* _Source_

--------

What's the future for Lake Pend Oreille's world-class fishery?

SANDPOINT, IDAHO – The world record Gerard rainbow trout (or kamloops) came from Lake Pend Oreille some 60 years ago. It weighed over 37 pounds. A 30-pounder caught by Randi Herron won the Lake Pend Oreille Idaho Club’s K & K Derby last spring. But the big “patch fish,” as they are called, have been fewer and fewer in recent years and the prospect for their survival has dimmed because of the diminished kokanee population.

    Kokanee salmon, which washed into the lake in the 1930s from Flathead Lake in Montana, sustained the greatest kamloops fishery in the world for several decades. Other species, like bull trout and lake trout (mackinaw), also thrived on the plentiful small salmon, but their numbers have dropped precipitously since the 1960s, and most especially in 1997, causing fishery managers to sound the alarm about Lake Pend Oreille’s world class fishery.

    The two events that had the biggest effects on the kokanee were beginning the wintertime draw down of the lake level, a practice that exposed critical spawning habitat year after year for 40 years, and the massive flood following the record snowfall in the winter of 1996/97.

--------

* _Source material_
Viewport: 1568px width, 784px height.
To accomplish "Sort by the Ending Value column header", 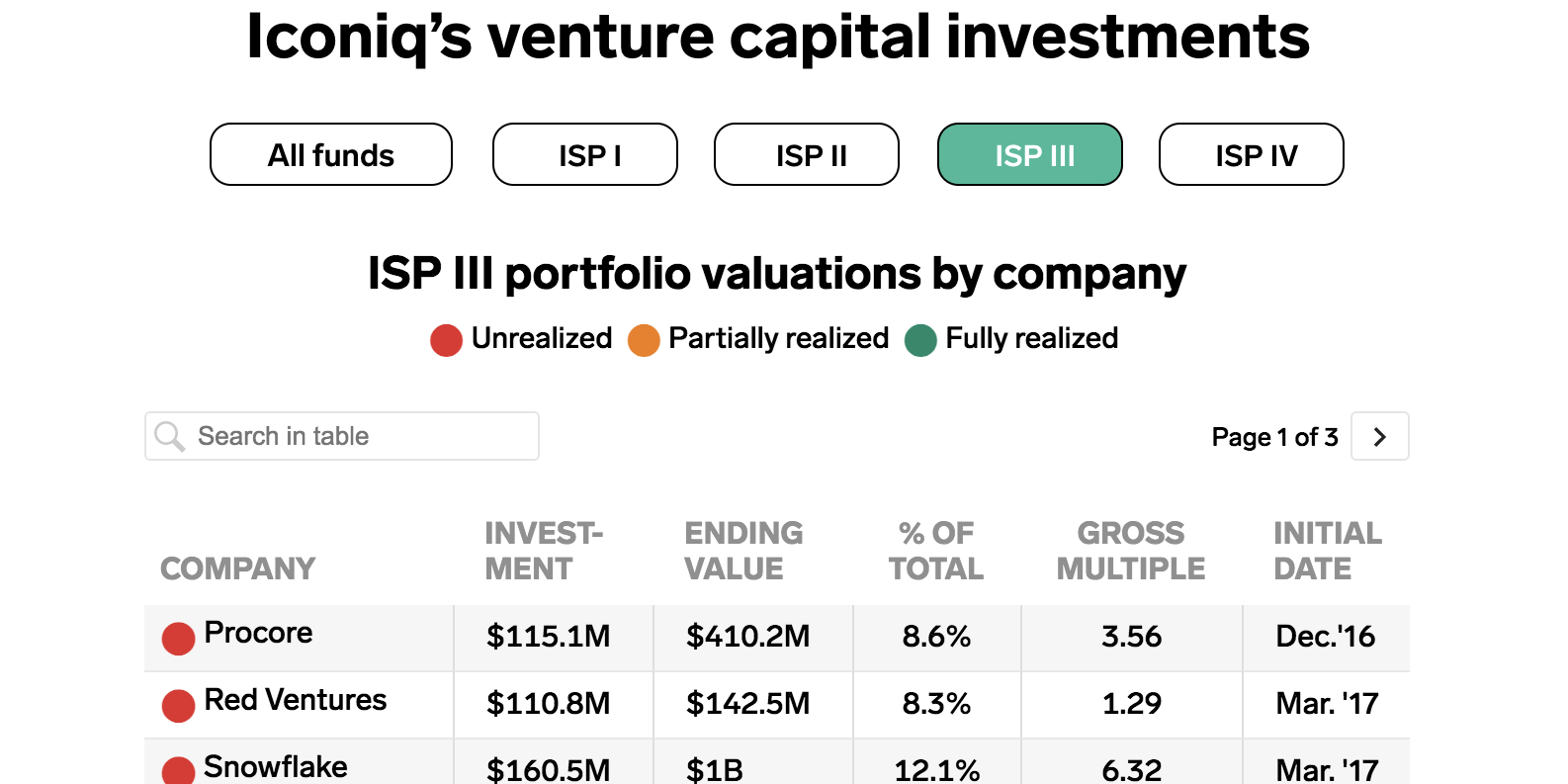I will click(743, 551).
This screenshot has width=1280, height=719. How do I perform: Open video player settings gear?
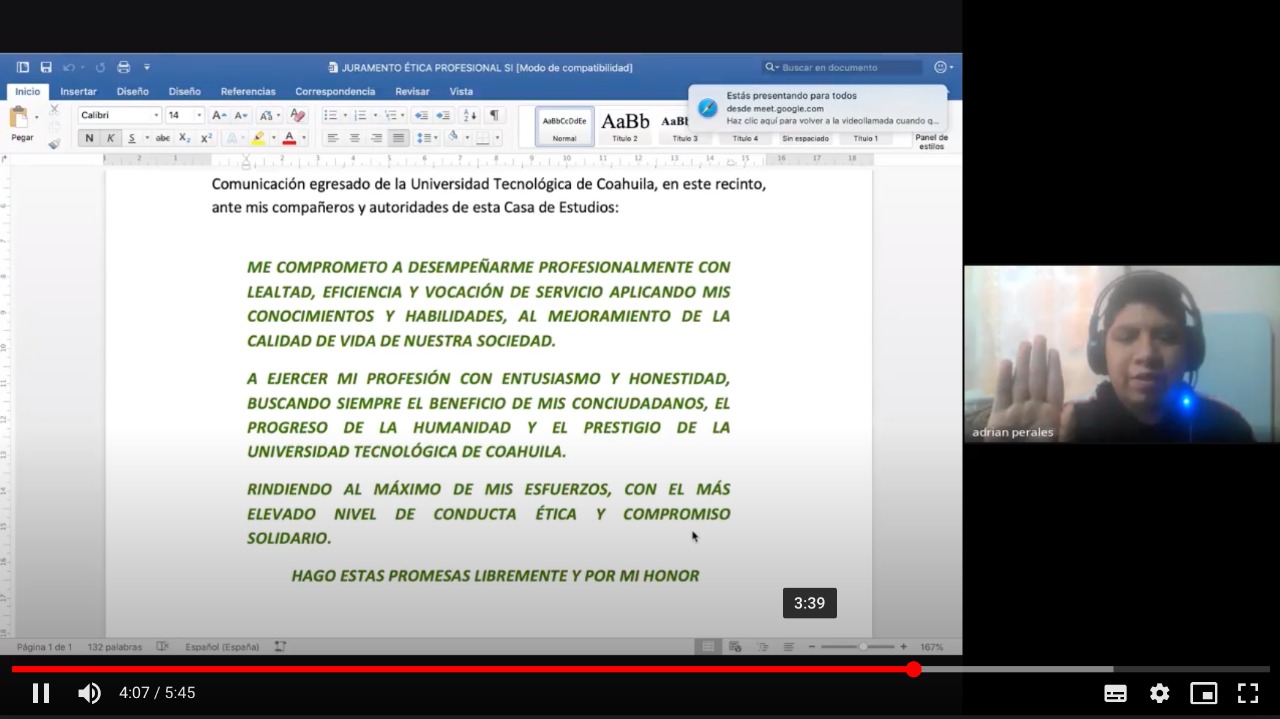click(1159, 693)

--------

Update the passage on the Lake Pend Oreille fishery between "What's the future" and "diminished kokanee population.", inclusive, so that "patch fish" reads "trophy fish", and write out that passage in full. The lines above come from a separate source.

What's the future for Lake Pend Oreille's world-class fishery?

SANDPOINT, IDAHO – The world record Gerard rainbow trout (or kamloops) came from Lake Pend Oreille some 60 years ago. It weighed over 37 pounds. A 30-pounder caught by Randi Herron won the Lake Pend Oreille Idaho Club’s K & K Derby last spring. But the big “trophy fish,” as they are called, have been fewer and fewer in recent years and the prospect for their survival has dimmed because of the diminished kokanee population.